AlfaBetaRETRO: Dyamite Düx - La rebelión de los animales

Dynamite Düx

Dynamite Düx, Beat 'em up

Dynamite Düx (Beat 'em up) lanzado por Sega

Género: 

Beat 'em up, Acción

Plataformas: 

Master System
13-09-2017

A finales de los ochenta, las luchas callejeras ya eran un tema popular en las máquinas recreativas. Aunque pocas, como esta de Sega, tenían patos.

 

 

La irrupción del “yo contra el barrio” popularizada por Technos y sus juegos de Kunio-kun, con un necesario lavado de cara con la estética de The Warriors, y el mítico Double Dragon hicieron mucha mella en los arcades. Como generalmente suele pasar, cuando un género se revela como una mano triunfadora, no faltan los alumnos aventajados que acuden a arrimarse a ese ascua. Pasó con Karate Champ y pasa en este caso, aunque cuando aportan mejoras, variedad u otro toque diferente, al final es algo que el jugador agradece.

Con los beat’em ups, está claro que la que mejor nota tomó para arrebatar el trono de Technos fue Capcom, que primero con Final Fight y luego con máquinas de sobras conocidas como Cadillacs and Dinosaurs o Captain Commando, hizo suyo este dominio. Otras compañías intentaron también poner su pica en este Flandes lleno de macarras de callejón midiéndose el lomo entre sí, pero si la lucha en las calles era cruenta, en el propio negocio de los arcades también. La diferenciación era la mejor arma, mejor que una botella rota o que un bate de béisbol. Y mejor que encontrarse un pollo al ast en un cubo de basura.

Sega probó suerte en este género y no salió mal parada. Prueba de ello es Golden Axe, que además sirve de exponente a un subgénero denominado hack and slash, que vendría a ser el beat’em up con arma blanca. No obstante, la jugada más curiosa fue mirar hacia los coloridos juegos de animalitos más propios de empresas como Konami o Taito y llevar este achuchable elenco a una batalla campal. Así fue como Dynamite Düx llegó y se hizo con nuestro corazoncito.

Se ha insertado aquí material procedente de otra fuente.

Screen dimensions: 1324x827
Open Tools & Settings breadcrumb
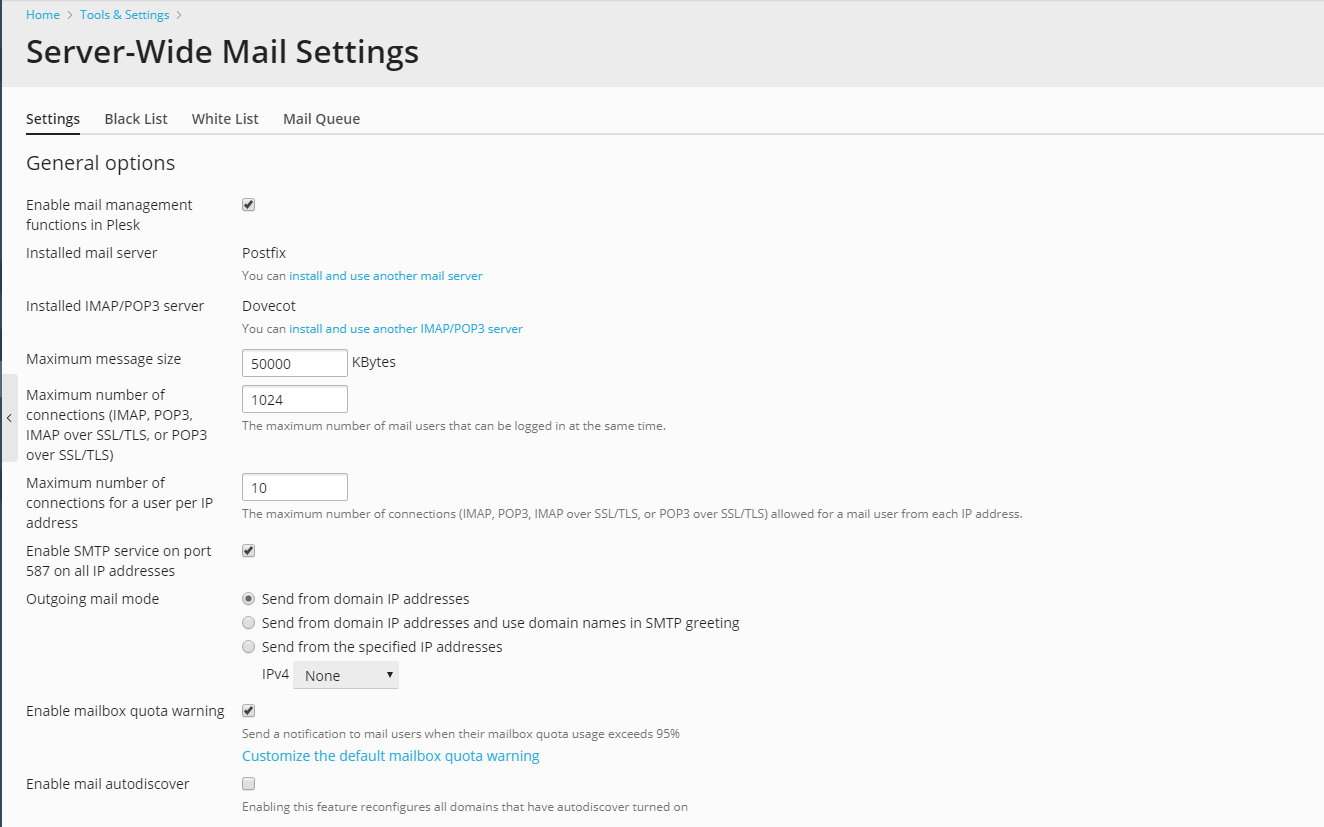[x=124, y=15]
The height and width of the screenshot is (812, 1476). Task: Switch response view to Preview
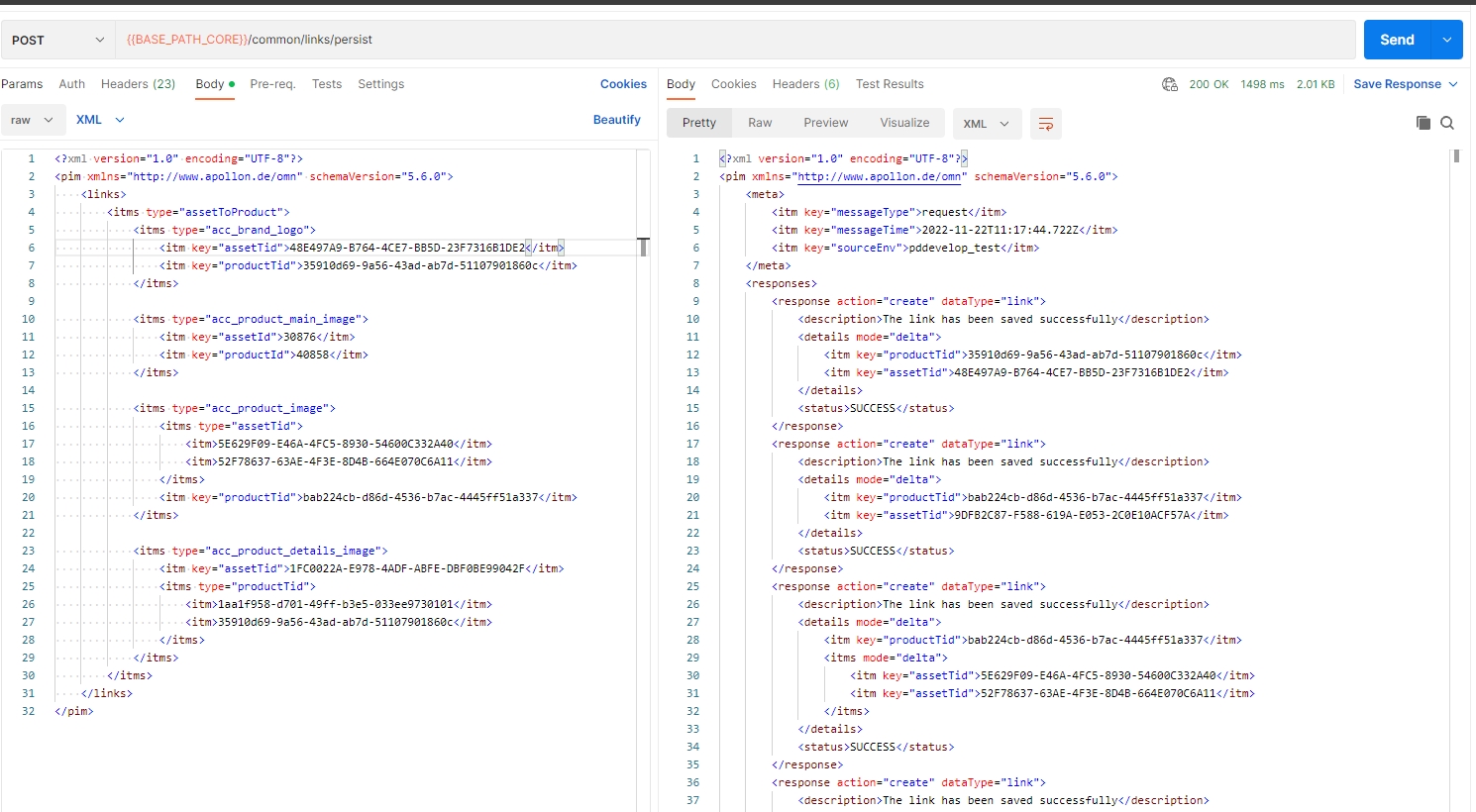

Los patos Bin y Pin están retozando felizmente en un bucólico prado lleno de flores con su dueña Lucy, cuando de repente aparece un extraño individuo que la apresa en una burbuja y se la lleva. Lucy está prisionera de un hechicero llamado Achacha, y a falta de un héroe de acción en las inmediaciones, Bin y Pin se atan los cordones de sus zapatos ortopédicos, se ajustan la pajarita y se repeinan el flequillo para salir al rescate. Si hay que sacudir tollinas y patadas por todo el mundo para que Lucy vuelva sana y salva, pues se sacuden.